━━━ SUPPLIED TEXT

BishopAccountability.org

Houston, we have a problem

By Jordan Bloom
Catholic Herald
December 06, 2018

https://bit.ly/2L94dig

Cardinal Daniel DiNardo

On November 28, District Attorney Brett Ligon of Montgomery County, Texas, led the raid on the chancery of Cardinal Daniel DiNardo of Houston-Galveston, the president of the US bishops’ conference, alongside Texas Rangers, the Conroe Police Department and an unnamed federal agency. The search warrant in Houston was issued to obtain evidence against Fr Manuel La Rosa-Lopez, who allegedly abused minors in Conroe, Texas. (He denies the allegations.)

The “main focus” of the raid was to gather information on Fr La Rosa-Lopez, but Tyler Dunman, a spokesman for the Montgomery County DA, told the Catholic Herald that if evidence of more crimes were uncovered in the raid, it could be used for more prosecutions.

“With any search warrant, if you uncover additional criminal evidence or evidence of wrongdoing then you can arrest it at that time,” he said.

When asked whether, if such evidence were found, they would pursue it, he said: “Sure, yes.”

Dunman confirmed that “we do have federal authorities who are working with us”, but declined to say what agency they came from.

In Monday’s Houston Chronicle, Cardinal DiNardo wrote: “This archdiocese takes every allegation of wrongdoing brought to our attention seriously, and is fully cooperating – and will cooperate – with any and all investigations related to the clergy abuse of minors.”

Yet Dunman struck a critical note. He said that “we have received certain items” when asked specifically, but added that investigators had not been given any kind of blanket access to diocesan records.

“Frankly, we knew that there were a ton more that we had not received,” he said. “Cooperation for us means that when you have a priest who’s arrested for child molestation, you would turn over everything voluntarily as soon as possible to the authorities. That would be cooperation in our mind, and that hasn’t happened.”

One lingering question is which federal agency was present at the Houston raid, and whether there is any investigation on the federal level. Fifty agents is an awful lot of manpower for a single investigation. Ligon said at a press conference that the Rangers were present in order to handle any evidence that might pertain to crimes elsewhere in Texas.

━━━━━━
━━━ DATA EXCERPT

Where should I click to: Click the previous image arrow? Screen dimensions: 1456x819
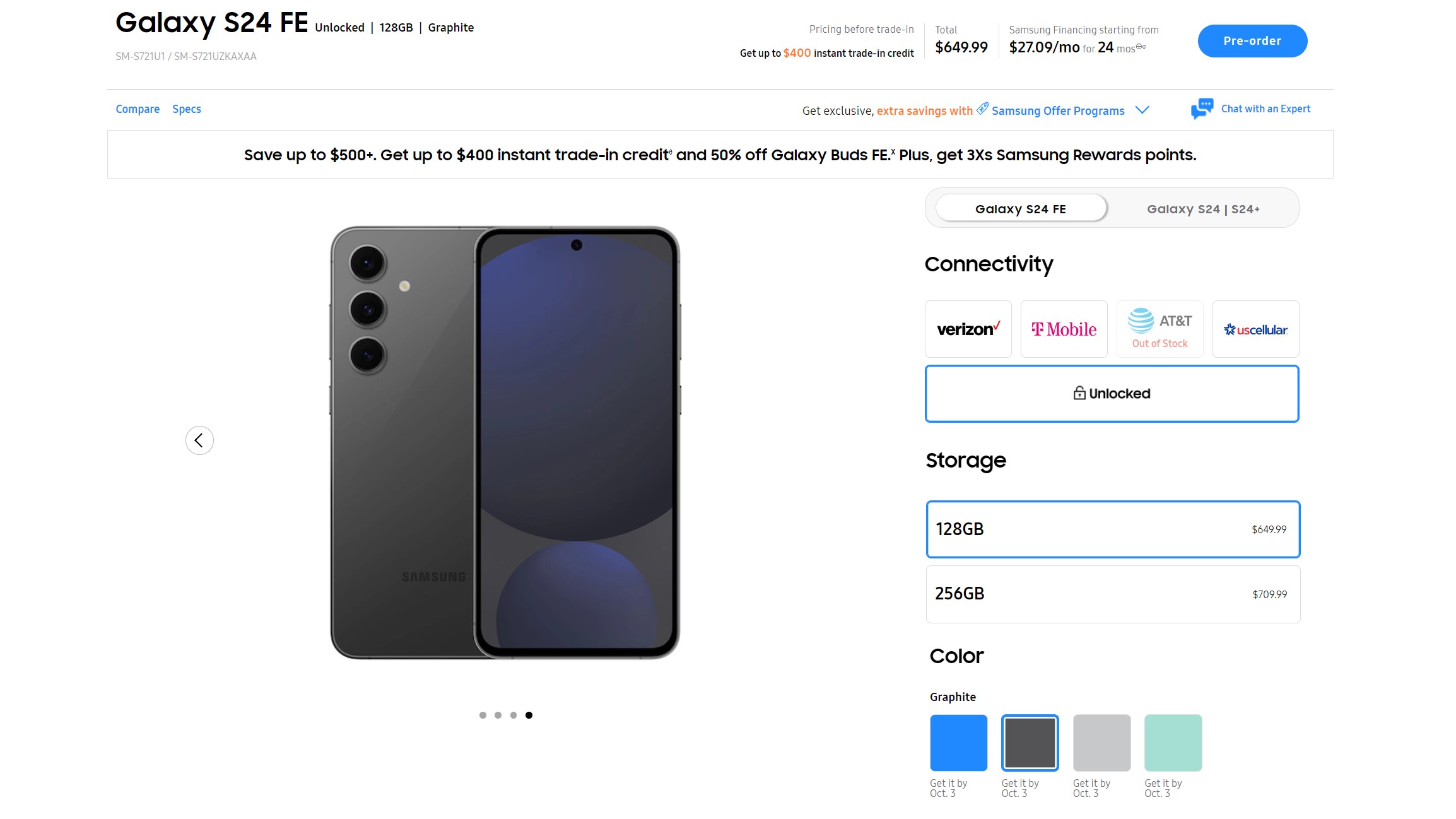tap(199, 440)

━━━━━━

→ **TASK SET**
1. Please retype the Houston raid article from "On November 28, District" up to and including "for more prosecutions.".
2. In the Houston raid article, who led the November 28 raid on the chancery?

→ **RESULTS IN ORDER**
1.
On November 28, District Attorney Brett Ligon of Montgomery County, Texas, led the raid on the chancery of Cardinal Daniel DiNardo of Houston-Galveston, the president of the US bishops’ conference, alongside Texas Rangers, the Conroe Police Department and an unnamed federal agency. The search warrant in Houston was issued to obtain evidence against Fr Manuel La Rosa-Lopez, who allegedly abused minors in Conroe, Texas. (He denies the allegations.)

The “main focus” of the raid was to gather information on Fr La Rosa-Lopez, but Tyler Dunman, a spokesman for the Montgomery County DA, told the Catholic Herald that if evidence of more crimes were uncovered in the raid, it could be used for more prosecutions.

2. District Attorney Brett Ligon of Montgomery County, Texas